# [Instructions to follow]
Lines containing the string "will": how many are there below? Answer with the number only.

# [Exercise input]
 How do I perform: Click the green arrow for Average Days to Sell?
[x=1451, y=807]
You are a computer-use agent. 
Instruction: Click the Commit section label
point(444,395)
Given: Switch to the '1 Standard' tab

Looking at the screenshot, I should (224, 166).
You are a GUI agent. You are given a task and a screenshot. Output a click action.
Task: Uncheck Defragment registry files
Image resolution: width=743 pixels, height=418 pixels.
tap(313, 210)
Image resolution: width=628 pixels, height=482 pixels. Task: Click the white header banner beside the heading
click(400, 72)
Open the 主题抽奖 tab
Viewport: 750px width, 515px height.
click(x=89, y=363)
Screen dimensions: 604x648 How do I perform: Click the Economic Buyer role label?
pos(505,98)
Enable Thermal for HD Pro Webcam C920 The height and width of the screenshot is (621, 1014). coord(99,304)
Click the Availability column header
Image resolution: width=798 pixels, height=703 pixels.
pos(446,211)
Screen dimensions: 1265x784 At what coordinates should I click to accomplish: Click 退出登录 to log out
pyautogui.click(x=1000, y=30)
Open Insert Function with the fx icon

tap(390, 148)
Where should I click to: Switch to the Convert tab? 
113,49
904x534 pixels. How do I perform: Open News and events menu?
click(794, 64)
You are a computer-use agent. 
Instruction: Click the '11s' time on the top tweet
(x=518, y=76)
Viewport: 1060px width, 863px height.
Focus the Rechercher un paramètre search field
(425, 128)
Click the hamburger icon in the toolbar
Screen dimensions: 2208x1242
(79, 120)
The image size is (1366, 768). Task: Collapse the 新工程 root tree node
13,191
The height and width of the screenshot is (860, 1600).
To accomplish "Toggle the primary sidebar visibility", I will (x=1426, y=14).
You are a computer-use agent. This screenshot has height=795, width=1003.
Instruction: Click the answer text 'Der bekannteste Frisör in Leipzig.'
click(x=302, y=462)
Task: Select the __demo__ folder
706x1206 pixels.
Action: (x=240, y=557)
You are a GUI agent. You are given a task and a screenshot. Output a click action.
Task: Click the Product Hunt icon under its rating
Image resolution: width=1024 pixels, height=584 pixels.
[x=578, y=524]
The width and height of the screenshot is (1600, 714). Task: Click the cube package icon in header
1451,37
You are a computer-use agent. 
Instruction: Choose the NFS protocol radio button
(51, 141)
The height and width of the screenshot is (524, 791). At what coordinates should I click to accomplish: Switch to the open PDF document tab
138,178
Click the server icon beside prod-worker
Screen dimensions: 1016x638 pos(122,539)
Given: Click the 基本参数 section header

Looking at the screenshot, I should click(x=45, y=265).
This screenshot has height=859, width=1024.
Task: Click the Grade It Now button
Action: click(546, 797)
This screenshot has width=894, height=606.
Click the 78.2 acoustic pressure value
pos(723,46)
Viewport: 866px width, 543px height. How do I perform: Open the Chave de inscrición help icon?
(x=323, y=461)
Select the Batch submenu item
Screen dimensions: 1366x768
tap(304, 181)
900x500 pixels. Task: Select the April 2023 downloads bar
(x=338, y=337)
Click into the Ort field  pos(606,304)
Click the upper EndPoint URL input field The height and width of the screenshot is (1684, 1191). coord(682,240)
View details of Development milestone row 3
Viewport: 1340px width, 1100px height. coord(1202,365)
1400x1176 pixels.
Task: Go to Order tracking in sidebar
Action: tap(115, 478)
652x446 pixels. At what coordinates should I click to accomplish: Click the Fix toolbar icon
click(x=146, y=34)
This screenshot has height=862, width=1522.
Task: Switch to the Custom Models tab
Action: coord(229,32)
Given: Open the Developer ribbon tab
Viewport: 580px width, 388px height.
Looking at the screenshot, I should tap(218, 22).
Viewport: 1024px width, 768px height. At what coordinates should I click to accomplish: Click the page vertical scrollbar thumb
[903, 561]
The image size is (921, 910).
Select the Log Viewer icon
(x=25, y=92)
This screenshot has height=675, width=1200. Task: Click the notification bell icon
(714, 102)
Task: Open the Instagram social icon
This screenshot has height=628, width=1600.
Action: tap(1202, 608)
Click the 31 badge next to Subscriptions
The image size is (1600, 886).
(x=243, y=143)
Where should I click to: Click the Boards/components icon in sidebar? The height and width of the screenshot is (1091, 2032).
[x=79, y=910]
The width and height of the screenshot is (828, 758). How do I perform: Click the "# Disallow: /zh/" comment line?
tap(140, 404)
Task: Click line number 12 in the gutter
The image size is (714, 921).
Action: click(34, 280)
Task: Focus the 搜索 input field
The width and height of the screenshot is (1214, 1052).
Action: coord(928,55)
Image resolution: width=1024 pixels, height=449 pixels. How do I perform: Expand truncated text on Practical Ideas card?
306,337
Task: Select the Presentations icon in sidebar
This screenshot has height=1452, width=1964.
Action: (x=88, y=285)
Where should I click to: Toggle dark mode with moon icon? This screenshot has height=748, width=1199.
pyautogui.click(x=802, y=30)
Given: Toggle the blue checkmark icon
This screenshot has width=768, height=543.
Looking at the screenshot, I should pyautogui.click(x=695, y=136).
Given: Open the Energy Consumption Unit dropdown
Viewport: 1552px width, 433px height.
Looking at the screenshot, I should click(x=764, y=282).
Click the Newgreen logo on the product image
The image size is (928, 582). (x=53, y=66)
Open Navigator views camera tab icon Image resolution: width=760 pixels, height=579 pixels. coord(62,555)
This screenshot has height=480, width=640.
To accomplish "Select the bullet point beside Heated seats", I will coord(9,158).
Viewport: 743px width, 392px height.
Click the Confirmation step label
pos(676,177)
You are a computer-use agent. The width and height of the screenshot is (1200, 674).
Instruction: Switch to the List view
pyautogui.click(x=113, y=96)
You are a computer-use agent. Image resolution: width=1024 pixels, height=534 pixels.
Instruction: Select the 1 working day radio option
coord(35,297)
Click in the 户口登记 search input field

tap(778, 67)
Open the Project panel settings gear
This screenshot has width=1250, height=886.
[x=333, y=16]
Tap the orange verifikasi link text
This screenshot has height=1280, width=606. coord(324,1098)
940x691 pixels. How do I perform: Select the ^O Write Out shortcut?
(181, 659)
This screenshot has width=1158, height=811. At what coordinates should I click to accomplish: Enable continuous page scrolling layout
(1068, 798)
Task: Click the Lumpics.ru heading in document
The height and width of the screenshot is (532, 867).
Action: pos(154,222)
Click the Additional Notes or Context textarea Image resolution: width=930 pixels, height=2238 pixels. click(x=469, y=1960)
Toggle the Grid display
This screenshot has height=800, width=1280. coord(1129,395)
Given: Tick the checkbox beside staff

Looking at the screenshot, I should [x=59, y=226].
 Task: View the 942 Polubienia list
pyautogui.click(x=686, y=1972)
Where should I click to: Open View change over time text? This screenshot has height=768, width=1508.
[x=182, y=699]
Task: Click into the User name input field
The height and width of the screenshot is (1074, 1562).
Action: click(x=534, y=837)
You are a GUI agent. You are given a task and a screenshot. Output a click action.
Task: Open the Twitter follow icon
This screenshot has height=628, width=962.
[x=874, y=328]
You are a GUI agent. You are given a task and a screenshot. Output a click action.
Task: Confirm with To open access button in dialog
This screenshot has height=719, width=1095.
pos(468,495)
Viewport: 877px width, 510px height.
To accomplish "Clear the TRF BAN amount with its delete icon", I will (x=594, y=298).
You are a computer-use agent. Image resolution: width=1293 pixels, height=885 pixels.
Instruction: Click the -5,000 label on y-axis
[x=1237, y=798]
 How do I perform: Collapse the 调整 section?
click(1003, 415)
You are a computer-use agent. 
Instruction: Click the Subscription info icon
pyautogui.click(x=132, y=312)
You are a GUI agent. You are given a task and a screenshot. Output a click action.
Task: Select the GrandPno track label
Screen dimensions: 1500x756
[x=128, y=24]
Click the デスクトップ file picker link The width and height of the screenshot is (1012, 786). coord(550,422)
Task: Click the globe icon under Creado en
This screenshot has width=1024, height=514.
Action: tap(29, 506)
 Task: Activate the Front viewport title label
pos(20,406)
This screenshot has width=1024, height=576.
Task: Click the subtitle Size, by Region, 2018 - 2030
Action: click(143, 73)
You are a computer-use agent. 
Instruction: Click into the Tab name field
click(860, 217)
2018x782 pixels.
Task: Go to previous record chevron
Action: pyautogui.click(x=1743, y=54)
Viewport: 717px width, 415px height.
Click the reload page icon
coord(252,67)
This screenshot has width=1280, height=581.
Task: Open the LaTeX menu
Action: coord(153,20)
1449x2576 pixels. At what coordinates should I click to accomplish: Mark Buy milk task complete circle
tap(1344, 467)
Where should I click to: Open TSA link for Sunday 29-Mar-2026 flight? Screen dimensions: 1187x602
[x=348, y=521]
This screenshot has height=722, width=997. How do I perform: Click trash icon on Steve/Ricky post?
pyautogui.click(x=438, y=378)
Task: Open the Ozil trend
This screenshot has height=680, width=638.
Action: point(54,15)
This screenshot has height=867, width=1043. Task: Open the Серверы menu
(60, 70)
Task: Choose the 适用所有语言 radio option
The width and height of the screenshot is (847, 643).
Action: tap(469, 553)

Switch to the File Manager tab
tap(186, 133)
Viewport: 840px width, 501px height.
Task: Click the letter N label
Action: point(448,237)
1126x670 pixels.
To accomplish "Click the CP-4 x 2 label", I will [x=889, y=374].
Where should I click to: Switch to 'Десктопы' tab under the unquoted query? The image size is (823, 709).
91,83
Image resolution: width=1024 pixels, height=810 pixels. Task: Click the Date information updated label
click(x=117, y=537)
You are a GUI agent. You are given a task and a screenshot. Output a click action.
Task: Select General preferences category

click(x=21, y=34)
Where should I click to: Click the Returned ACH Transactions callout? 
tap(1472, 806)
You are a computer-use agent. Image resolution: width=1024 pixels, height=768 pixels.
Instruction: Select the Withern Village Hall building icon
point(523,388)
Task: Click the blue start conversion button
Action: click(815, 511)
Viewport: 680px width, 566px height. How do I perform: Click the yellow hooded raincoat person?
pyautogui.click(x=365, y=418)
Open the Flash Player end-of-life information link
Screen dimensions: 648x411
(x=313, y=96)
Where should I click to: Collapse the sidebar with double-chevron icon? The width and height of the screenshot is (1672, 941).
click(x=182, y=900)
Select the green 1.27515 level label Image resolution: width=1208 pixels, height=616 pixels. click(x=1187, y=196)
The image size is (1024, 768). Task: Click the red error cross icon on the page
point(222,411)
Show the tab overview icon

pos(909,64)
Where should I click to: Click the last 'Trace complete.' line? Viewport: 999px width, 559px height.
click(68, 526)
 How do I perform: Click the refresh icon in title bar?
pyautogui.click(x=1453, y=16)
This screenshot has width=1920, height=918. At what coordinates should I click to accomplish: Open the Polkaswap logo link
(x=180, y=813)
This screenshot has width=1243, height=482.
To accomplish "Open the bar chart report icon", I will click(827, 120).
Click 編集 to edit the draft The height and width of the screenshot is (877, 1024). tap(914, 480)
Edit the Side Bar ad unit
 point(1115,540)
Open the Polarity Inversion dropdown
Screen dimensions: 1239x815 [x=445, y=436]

# [Answer to this exercise]
5